**DATA RECORDS:**
►
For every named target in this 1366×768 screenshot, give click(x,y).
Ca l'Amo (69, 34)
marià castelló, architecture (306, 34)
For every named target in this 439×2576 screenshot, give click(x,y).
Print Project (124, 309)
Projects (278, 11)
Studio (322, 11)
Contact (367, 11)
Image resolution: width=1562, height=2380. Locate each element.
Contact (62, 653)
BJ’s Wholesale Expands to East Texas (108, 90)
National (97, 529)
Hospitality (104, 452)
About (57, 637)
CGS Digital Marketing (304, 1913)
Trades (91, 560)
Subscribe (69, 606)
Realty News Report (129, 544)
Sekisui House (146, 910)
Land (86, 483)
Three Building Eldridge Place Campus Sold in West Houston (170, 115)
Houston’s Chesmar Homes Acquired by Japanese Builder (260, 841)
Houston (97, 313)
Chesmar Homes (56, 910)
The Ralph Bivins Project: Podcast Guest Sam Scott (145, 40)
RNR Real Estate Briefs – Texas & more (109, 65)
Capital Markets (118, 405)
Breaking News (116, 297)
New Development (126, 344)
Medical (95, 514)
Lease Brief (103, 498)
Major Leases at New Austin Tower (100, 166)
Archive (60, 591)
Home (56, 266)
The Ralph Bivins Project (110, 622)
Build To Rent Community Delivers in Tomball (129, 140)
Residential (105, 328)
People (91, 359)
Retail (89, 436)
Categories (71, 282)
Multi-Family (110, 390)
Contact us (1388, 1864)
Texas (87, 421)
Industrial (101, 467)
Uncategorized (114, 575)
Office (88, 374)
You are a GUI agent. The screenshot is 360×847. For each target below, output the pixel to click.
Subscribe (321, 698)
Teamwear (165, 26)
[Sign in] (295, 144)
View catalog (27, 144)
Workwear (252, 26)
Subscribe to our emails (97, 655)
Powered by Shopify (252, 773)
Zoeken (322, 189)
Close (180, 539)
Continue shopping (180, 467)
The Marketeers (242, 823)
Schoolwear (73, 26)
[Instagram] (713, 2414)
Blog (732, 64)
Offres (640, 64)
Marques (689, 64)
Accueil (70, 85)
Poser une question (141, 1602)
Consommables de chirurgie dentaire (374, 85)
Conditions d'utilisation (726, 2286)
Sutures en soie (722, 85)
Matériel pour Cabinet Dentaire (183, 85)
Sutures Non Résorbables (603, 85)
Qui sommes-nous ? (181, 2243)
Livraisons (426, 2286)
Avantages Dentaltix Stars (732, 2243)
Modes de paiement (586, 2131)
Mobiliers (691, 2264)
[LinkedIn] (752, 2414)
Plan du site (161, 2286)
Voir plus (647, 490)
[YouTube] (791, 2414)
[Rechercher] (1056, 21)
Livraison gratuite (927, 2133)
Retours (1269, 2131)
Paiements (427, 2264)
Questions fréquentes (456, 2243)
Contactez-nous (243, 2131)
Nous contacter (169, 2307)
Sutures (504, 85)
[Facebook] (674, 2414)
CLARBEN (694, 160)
◄
**WHAT TO PRODUCE:**
Once the line with "The Ralph Bivins Project: Podcast" is found in the records above, print exactly that line and every line after it through the line with "Close (180, 539)".

**SOLUTION TO THIS PROBLEM:**
The Ralph Bivins Project: Podcast Guest Sam Scott (145, 40)
RNR Real Estate Briefs – Texas & more (109, 65)
Capital Markets (118, 405)
Breaking News (116, 297)
New Development (126, 344)
Medical (95, 514)
Lease Brief (103, 498)
Major Leases at New Austin Tower (100, 166)
Archive (60, 591)
Home (56, 266)
The Ralph Bivins Project (110, 622)
Build To Rent Community Delivers in Tomball (129, 140)
Residential (105, 328)
People (91, 359)
Retail (89, 436)
Categories (71, 282)
Multi-Family (110, 390)
Contact us (1388, 1864)
Texas (87, 421)
Industrial (101, 467)
Uncategorized (114, 575)
Office (88, 374)
You are a GUI agent. The screenshot is 360×847. For each target below, output the pixel to click.
Subscribe (321, 698)
Teamwear (165, 26)
[Sign in] (295, 144)
View catalog (27, 144)
Workwear (252, 26)
Subscribe to our emails (97, 655)
Powered by Shopify (252, 773)
Zoeken (322, 189)
Close (180, 539)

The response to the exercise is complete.